Video Clone¶

Video Clone keeps one digital-human avatar as the source and uses a camera or uploaded video as the driving input. The driving input controls expression, head motion, and mouth motion on the source avatar.

It does not enter the LLM / STT / TTS conversation path and does not reuse the Realtime Conversation speak queue. The main v1 flow is live camera driving; uploaded driving video is available for testing a recorded selfie video.

Video Clone page: source, clone output, and driving controls.
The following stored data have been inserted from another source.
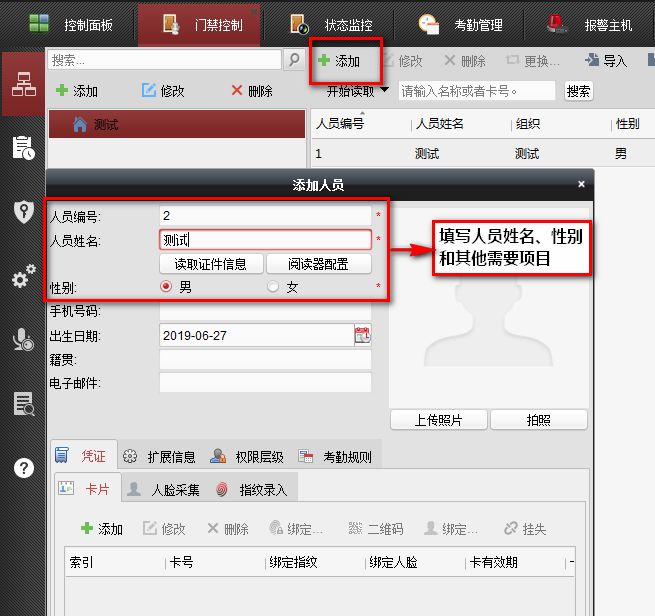Click the organization tree sidebar icon
The image size is (655, 616).
coord(22,84)
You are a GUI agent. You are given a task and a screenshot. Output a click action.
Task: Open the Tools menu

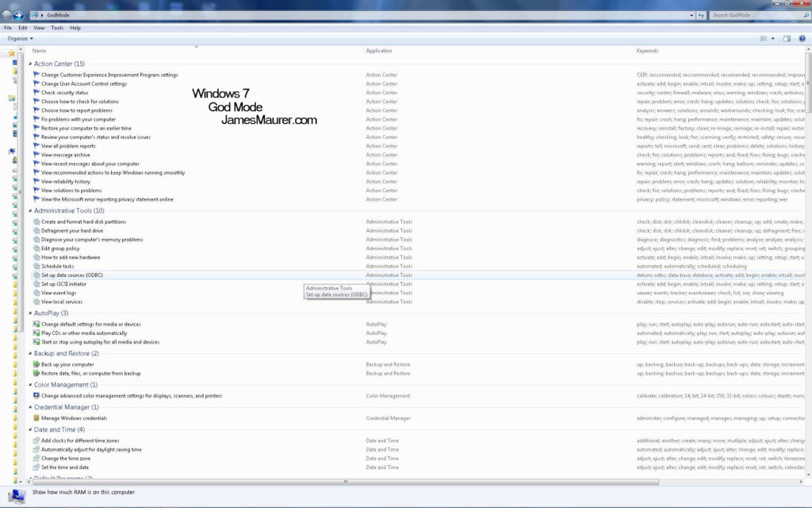[57, 27]
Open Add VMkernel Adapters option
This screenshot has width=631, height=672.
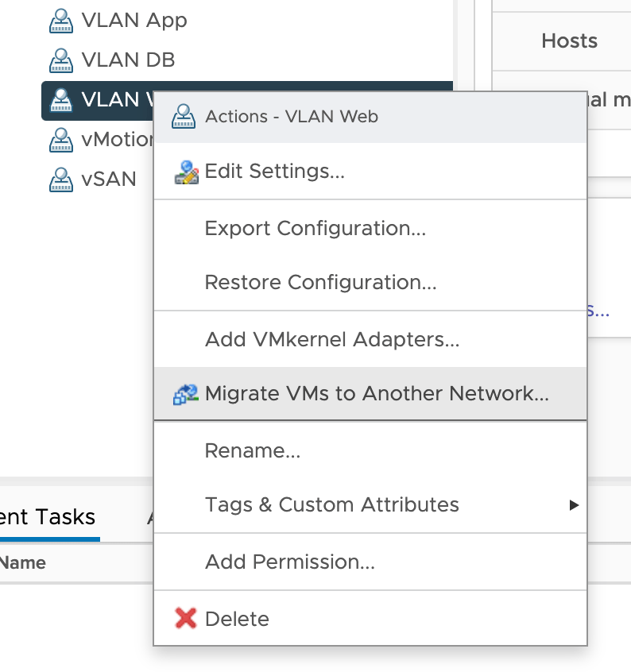click(x=332, y=340)
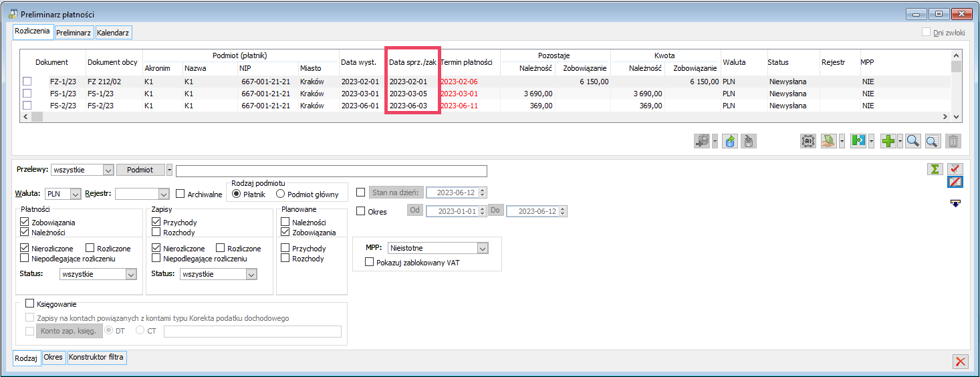980x377 pixels.
Task: Open the Konstruktor filtra tab
Action: coord(97,358)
Video Clone page: source avatar on the left, clone output in the center, and camera or driving-video controls on the right.

Prerequisites¶

Video Clone depends on the FasterLivePortrait runtime. Start OmniRT according to the FasterLivePortrait guide, then confirm OpenTalking can see the video-clone status.

Common check:

curl -s http://127.0.0.1:8000/video-clone/status | python3 -m json.tool

If the status is disconnected, check the OmniRT endpoint, FasterLivePortrait source dependency, and model weight paths.

Source and Driving¶

Two concepts matter:

source: the digital-human avatar shown in the final output. It comes from the OpenTalking avatar library or from an uploaded source image.
driving: the face input that provides expression, head motion, and mouth motion. It can come from a camera or uploaded driving video.
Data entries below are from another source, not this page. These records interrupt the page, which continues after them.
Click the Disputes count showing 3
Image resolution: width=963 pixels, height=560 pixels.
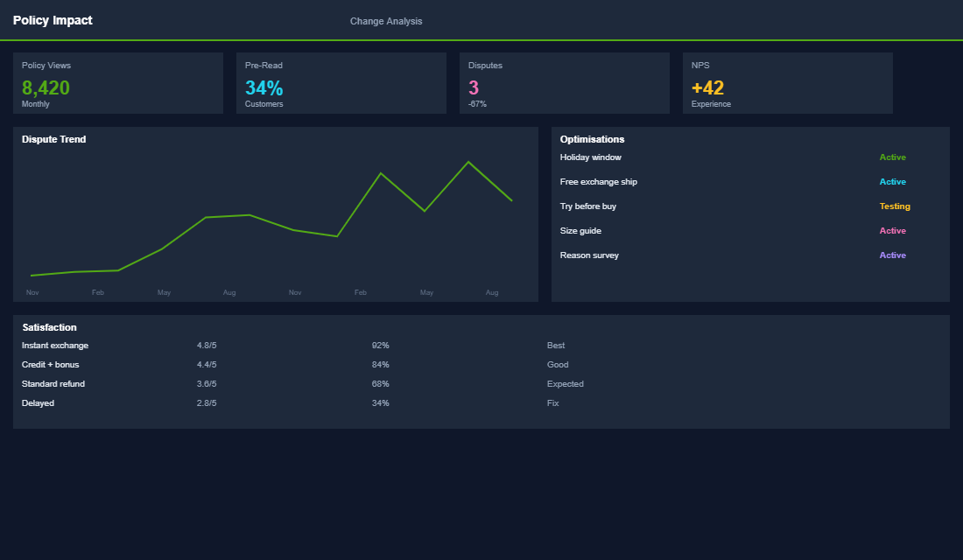tap(472, 88)
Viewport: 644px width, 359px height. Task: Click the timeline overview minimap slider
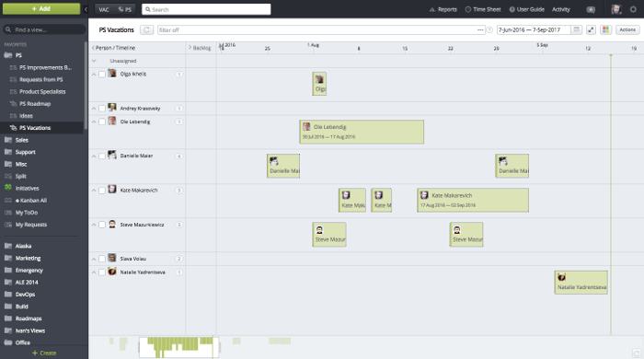tap(178, 348)
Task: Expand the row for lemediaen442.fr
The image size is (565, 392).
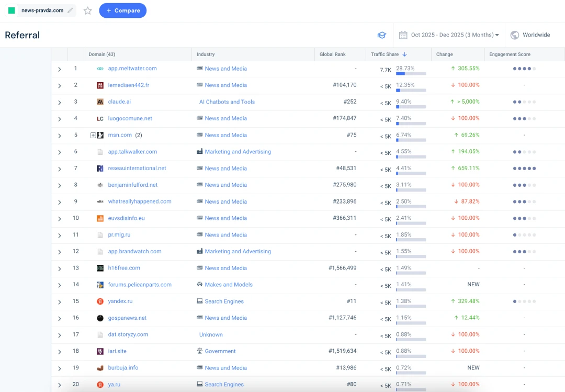Action: pos(60,86)
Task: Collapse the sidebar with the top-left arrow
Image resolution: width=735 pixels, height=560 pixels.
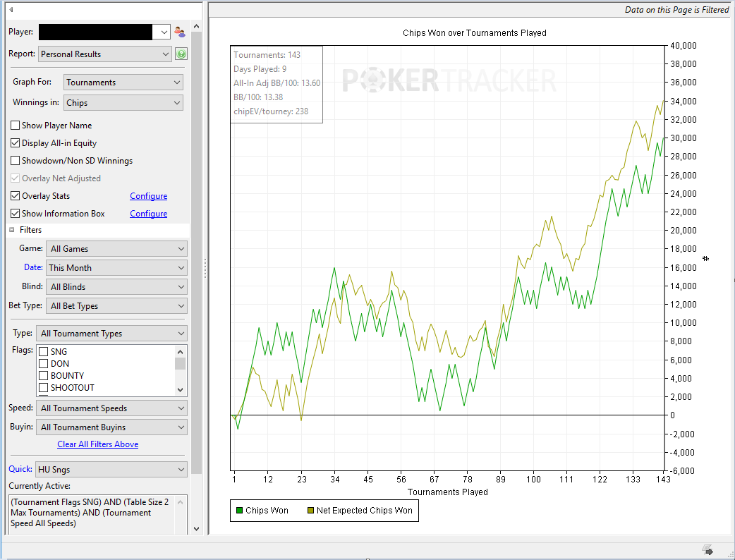Action: click(x=11, y=9)
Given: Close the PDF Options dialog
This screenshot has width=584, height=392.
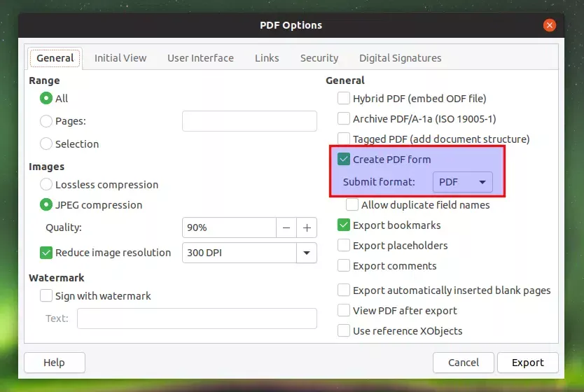Looking at the screenshot, I should (x=550, y=25).
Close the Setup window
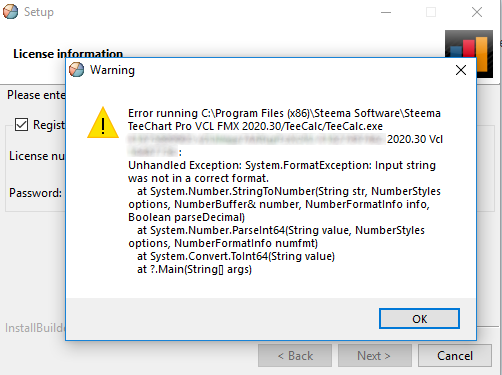Image resolution: width=502 pixels, height=375 pixels. pyautogui.click(x=477, y=12)
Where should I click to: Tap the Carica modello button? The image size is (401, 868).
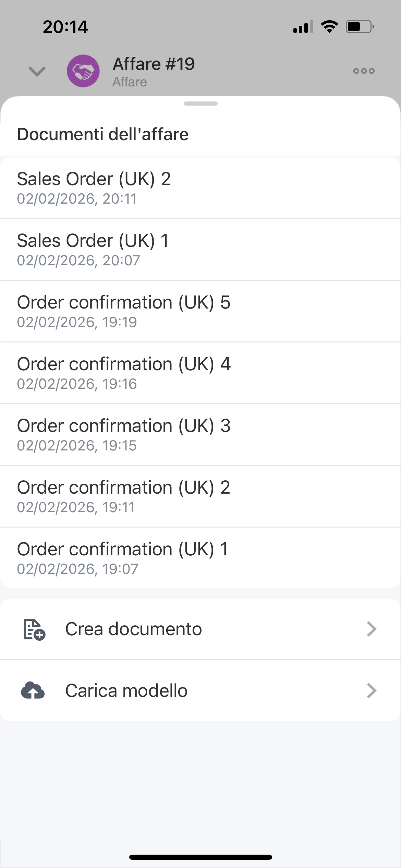tap(126, 690)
The camera user does not become the digital-human identity. The camera only provides the motion signal; the output remains the selected source avatar.

Page Layout¶

Left Source¶

Use the left column to fix the source avatar:

Click an existing avatar to switch the source.
Click Upload Source Image to upload a local image as a new source.
After upload, OpenTalking adds the image to the avatar library and selects it.

Use a clear frontal or half-body image. Avoid heavy occlusion, extreme side faces, or very dark images.

Center Output¶

The center column shows clone output. The top controls include:

“Record output”: record the current output and save it to the exported video asset library.
“Change avatar”: return to source selection.
Status button: shows stopped, connecting, or running state.

The bottom status shows sent frames, received frames, dropped frames, and latency.

Right Driving¶

The right column configures driving input:

“Camera”: select the local camera.
“FPS”: frontend frame sampling rate.
“Resolution”: frame size sent to the runtime.
“Mirror preview”: mirrors camera preview and sent frames for selfie use.
“Upload driving video”: loop a local video as the driving input.

If the browser cannot open the camera, upload a driving video first to validate the backend service.

Steps¶

Start the FasterLivePortrait OmniRT runtime.
Start OpenTalking and open WebUI.
Switch the top navigation to “Video Clone”.
Select a source avatar on the left, or upload a new source image.
Select a camera on the right, or upload a driving video.
Adjust FPS, resolution, animation region, and mouth controls as needed.
Click Start.
Inspect the center output; click Record Output when you need to save it.
Click Stop or switch workflows to release camera tracks, WebSocket, and the current clone session.

Parameter Tips¶

Pasteback¶

Keep it enabled by default. Pasteback preserves the original source composition and avoids showing only a zoomed face.

Crop Driving Face¶

Keep it disabled by default. Over-cropping uploaded driving video can make mouth shape and head position feel unnatural. Enable it only when the driving face is too small or face detection is unstable.

Animation Region¶

“Full expression”: full head motion and expression demo.
“Expression”: expression-focused motion.
“Pose”: head-pose-focused motion.
“Mouth”: lip-only checks.
“Eyes”: blink and eye-motion checks.

Mouth Controls¶

Mouth opening increases or reduces mouth amplitude. Lip retargeting can improve mouth closure, but aggressive settings may collapse motion into simple vertical opening. Change one parameter at a time.

Uploaded Driving Video¶

Uploaded driving video does not change the source identity. It only provides motion input.

Common Issues¶

Camera Does Not Open¶

Open the page from localhost or 127.0.0.1, allow camera permission, and make sure the camera is not occupied by another application.

Video Clone Service Fails to Connect¶

Check /video-clone/status, confirm the FasterLivePortrait runtime is running, and verify the OpenTalking OmniRT endpoint points to the right service.

Mouth Only Opens Vertically¶

Reduce lip retargeting strength, or switch back to a fuller animation region. Mouth-only is useful for lip checks, but full demos should usually use Full Expression.

Head Is Zoomed In¶

Enable Pasteback. If the source image itself is face-heavy, use a half-body or wider-composition source image.